Un jour, j’ai entendu dire que les droits du livre étaient encore disponibles, et je l’ai appelé. Il m'a dit que dans la plupart des films sur cette époque, les gens ne disent jamais “Heil Hitler”, "probablement parce que le son de ces mots fait trop peur". Pourtant, tout le monde le disait, même en entrant dans un magasin. Sinon, on était suspicieux. J’ai pensé que ce serait bien que les gens voient l'effet que cela faisait vraiment, d’essayer de survivre à l’époque. Cioma n'est plus en vie, mais c’était un être vraiment merveilleux.

Louis sourit beaucoup dans le film.
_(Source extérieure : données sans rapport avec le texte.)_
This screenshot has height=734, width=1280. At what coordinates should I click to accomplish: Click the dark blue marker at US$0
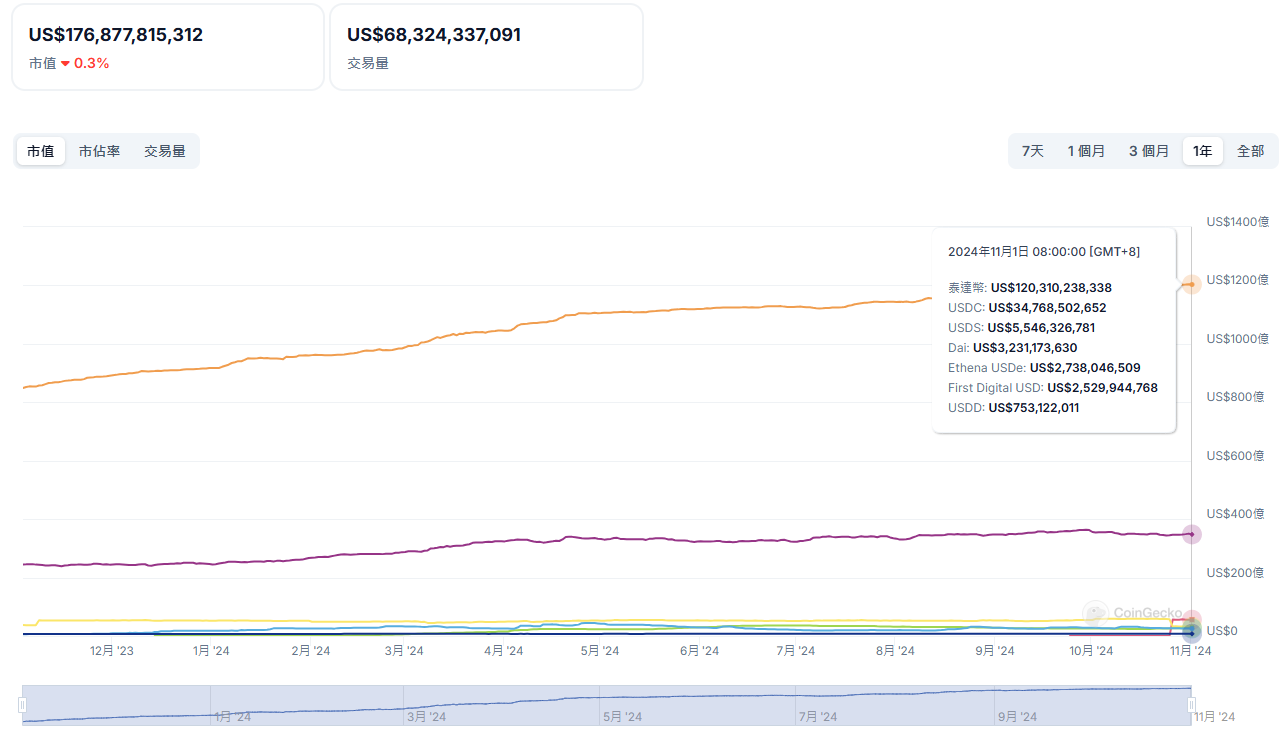(x=1191, y=632)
C’en est presque bizarre.
Quand on sourit, c’est qu’on essaie de mettre les autres à l'aise. Je le fais aussi : quand quelqu’un me pose des questions sur des choses douloureuses pour moi, j’ai tendance à sourire. Au début, c’était dur pour les acteurs de comprendre, mais quand un officier de police vient dans l’appartement de Cioma, l’objectif de la scène était qu’il se sente le bienvenu. Je pense que c’est la manière dont les gens se comportaient afin de survivre.

C’est resté avec Cioma tout le restant de sa vie : il voulait réconforter les gens, même quand il a vécu en Suisse, plus tard. Je pense que c'est une chose qu’il a apprise à cette époque à Berlin. Quand Louis dit au propriétaire de l’immeuble qu’il ne reviendra jamais, qu'il ne demandera rien et continuera de dire que tout va très bien, c’est une phrase très importante. C’est comme ça qu’il se sentait, et je le vois aussi dans la manière dont de nombreuses familles gèrent le traumatisme de l’Holocauste : soit elles en parlent constamment, soit elles essaient de réconforter les gens.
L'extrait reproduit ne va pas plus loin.